Speaker 2 I mean, he becomes, in his relation, his position in the family is an interesting one, and he's working this, and he has his own agenda, but he steps forward and becomes the spokesman for the children and issues a statement about Fox News, which is devastating.

Speaker 1 Yeah, you're absolutely right. The New York Times and Matthew Freud on the record, he's married to Elizabeth and he's also

Speaker 1 openly speaking for her and her siblings. And he says, I am by no means alone within the family or the company.

Speaker 1 in being ashamed and sickened by Roger Ailes's horrendous and sustained disregard of the journalistic standards that News Corporation, its founder, and every other global media business aspires to.

Speaker 2 So it's quite strong stuff. You know, he's throwing down

Speaker 2 a flag here,

Speaker 2 and it is an open challenge. Now, and it immediately backfires because Ailes goes to Rupert and says, you're fucking children.

Speaker 2 I'm going to quit if you don't do something. And what happens? Rupert gives them a new contract worth significantly more money.

Speaker 1 And where do the kids go? They stew this.

Speaker 2 This goes on to create more dissension. And the kids vow to do something about this.

Speaker 1 Well, we'll come on briefly shortly to when they finally see the back of

Speaker 1 Ailes. But meanwhile, Rupert's third marriage is falling apart.
You think it's already fallen apart, but that's now becoming public and it's ending.

Speaker 2 Yes. But even that surprises everyone.

Speaker 2 I remember

Speaker 2 I was in London and

Speaker 2 I remember the moment people started to call,

Speaker 2 they could not believe it that, again,

Speaker 2 a Murdoch marriage was breaking up.

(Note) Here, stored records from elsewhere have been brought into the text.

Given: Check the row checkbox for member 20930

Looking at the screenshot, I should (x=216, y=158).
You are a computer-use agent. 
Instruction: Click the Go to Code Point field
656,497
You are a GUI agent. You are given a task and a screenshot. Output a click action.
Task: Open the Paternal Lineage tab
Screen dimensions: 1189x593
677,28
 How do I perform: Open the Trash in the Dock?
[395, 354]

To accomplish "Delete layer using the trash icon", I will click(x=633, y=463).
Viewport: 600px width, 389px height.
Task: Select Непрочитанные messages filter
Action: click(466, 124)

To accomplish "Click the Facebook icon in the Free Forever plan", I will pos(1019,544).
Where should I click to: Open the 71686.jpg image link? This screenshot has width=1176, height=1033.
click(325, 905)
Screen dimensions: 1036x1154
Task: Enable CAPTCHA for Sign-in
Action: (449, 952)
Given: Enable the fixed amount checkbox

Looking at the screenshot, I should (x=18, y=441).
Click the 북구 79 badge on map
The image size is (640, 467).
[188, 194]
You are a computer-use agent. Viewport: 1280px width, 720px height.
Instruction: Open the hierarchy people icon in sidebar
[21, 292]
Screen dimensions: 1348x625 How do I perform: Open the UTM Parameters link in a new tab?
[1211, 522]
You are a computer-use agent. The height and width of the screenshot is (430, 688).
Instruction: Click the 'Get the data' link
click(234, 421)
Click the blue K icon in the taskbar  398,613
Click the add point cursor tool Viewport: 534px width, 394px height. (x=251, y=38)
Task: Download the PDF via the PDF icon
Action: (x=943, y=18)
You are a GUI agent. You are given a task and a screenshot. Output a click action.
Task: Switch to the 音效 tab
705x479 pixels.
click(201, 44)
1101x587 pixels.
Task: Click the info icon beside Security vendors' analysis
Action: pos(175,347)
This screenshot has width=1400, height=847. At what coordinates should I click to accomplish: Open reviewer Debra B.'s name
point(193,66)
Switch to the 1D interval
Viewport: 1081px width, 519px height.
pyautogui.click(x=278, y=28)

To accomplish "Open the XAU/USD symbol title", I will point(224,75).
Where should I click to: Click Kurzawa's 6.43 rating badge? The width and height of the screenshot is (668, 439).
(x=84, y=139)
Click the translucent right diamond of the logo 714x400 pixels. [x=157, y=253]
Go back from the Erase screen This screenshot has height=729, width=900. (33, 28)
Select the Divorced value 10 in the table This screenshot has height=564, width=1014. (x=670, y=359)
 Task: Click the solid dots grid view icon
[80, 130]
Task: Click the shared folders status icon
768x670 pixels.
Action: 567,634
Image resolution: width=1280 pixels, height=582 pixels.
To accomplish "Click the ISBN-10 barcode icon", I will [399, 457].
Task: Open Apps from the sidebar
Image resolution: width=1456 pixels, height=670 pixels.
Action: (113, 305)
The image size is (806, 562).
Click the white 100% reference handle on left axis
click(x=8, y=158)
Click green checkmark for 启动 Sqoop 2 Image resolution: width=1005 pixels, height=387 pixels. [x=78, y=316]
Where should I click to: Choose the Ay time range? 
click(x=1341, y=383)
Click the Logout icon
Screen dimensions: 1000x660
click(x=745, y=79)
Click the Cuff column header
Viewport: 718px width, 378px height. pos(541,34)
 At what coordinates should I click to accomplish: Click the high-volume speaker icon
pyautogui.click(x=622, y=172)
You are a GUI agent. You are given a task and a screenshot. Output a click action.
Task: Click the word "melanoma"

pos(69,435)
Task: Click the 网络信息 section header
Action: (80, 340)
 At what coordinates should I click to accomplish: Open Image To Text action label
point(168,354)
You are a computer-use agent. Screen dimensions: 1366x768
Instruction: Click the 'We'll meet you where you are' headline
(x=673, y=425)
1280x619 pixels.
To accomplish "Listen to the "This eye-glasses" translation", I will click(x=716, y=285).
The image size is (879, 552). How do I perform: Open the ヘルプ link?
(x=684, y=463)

Speaker 2 Now, in hindsight, there have been so many marriages that have broken up. Why should this be a surprise? But there's just something about Murdoch that

Speaker 2 you just don't expect him to have that kind of dramatic personal life, which it turns out he does.

Speaker 1 The age gap was not good. Come on, be honest.
And she's quite a

Speaker 1 vibrant. She's a socialist.

Speaker 2 I mean, she's a social being, a social climber. She's out there.
And I think living with Rupert would be, frankly, very difficult because, you know, he is only interested in work.

Speaker 2 And he's only interested in talking about the media business. And he is, again, I mean, I can't imagine Rupert's personal life.
The cause, the,

Speaker 2 you know, and this is going to be an awkward moment here, but the proximate cause is

Speaker 2 an affair that she is said to have had that Murdoch certainly believes she has had and believes he has evidence of with Tony Blair.